**Prompt:** From the data that follows, copy every line with the string "will".

--- START ---

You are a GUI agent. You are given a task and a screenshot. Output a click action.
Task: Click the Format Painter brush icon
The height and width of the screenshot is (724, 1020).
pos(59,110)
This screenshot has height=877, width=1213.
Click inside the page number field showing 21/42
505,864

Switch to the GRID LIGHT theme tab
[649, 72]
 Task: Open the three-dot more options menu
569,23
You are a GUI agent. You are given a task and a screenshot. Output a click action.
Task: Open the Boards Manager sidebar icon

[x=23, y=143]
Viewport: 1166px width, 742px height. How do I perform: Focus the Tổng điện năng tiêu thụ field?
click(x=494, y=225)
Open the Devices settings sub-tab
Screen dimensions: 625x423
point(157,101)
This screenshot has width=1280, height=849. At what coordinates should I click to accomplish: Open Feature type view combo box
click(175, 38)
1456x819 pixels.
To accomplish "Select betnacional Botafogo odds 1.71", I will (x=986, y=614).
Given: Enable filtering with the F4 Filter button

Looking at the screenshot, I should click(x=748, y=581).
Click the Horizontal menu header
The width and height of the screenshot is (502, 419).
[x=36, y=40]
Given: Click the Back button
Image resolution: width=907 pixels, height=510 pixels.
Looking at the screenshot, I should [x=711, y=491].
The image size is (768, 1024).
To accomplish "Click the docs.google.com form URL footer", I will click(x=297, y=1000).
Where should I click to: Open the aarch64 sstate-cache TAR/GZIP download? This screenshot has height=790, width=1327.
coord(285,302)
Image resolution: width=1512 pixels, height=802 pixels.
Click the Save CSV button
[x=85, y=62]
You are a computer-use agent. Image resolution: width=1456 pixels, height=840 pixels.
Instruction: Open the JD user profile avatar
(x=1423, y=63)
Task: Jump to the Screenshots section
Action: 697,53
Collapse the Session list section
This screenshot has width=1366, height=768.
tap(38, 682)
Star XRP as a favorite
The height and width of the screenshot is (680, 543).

--- END ---

**Task output:**
To accomplish "Select betnacional Botafogo odds 1.71", I will (x=986, y=614).
To accomplish "Click the docs.google.com form URL footer", I will click(x=297, y=1000).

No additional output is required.